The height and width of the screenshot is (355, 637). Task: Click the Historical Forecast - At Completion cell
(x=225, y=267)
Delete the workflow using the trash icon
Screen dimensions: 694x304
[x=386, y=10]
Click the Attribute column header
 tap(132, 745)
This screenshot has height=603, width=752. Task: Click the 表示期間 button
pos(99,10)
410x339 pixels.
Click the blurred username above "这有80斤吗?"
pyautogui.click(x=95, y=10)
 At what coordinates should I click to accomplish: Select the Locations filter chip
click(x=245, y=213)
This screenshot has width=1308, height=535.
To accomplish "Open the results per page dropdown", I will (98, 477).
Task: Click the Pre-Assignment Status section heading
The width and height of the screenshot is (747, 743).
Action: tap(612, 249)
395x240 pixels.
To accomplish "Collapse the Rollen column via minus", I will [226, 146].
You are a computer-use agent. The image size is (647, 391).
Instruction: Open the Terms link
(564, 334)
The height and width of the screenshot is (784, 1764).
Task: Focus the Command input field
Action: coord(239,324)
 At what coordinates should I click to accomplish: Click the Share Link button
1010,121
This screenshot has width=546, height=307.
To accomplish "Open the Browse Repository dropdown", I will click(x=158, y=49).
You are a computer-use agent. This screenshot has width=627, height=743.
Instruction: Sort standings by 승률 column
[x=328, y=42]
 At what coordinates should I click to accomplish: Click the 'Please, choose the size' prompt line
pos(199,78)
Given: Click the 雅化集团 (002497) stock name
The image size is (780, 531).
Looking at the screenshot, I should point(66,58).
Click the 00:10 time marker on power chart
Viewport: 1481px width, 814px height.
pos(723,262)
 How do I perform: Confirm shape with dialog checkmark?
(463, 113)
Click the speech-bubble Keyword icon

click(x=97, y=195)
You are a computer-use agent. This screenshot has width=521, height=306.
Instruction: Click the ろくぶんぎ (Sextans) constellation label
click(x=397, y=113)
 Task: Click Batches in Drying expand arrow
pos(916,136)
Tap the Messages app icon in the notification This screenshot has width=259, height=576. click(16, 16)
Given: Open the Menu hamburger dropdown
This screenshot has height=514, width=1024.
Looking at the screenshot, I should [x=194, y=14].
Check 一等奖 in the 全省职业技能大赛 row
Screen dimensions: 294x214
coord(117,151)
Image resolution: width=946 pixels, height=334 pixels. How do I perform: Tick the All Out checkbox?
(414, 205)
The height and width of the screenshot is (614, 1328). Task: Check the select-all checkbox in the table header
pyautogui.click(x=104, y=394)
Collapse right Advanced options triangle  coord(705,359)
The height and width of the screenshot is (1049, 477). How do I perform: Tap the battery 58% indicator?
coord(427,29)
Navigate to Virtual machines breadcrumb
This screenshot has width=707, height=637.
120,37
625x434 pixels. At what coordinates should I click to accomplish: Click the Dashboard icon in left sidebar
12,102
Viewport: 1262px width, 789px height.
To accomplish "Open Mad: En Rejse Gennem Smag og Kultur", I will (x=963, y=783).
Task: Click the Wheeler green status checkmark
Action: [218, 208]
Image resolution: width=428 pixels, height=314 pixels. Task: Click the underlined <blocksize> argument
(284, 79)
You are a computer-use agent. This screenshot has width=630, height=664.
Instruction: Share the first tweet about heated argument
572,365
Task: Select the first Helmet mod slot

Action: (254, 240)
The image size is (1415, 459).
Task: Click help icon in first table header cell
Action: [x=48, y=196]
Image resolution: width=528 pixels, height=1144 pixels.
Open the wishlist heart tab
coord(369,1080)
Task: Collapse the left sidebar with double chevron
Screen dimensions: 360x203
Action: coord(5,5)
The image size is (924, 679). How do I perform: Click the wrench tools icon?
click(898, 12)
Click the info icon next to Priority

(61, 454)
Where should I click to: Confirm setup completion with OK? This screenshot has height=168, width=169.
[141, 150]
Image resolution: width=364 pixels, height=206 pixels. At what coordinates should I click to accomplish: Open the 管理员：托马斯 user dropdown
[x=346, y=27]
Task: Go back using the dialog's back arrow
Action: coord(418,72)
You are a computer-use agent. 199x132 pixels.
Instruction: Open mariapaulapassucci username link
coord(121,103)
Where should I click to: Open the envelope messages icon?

◆ ◆ ◆ ◆ ◆

§ **Task description**:
Retype word for word everything in the listing above from the line that holds "The width and" down to the line that holds "You are a computer-use agent. The". Keep both end lines and leave out the rest.

§ **Response to this exercise**:
The width and height of the screenshot is (747, 743).
Action: tap(612, 249)
395x240 pixels.
To accomplish "Collapse the Rollen column via minus", I will [226, 146].
You are a computer-use agent. The image size is (647, 391).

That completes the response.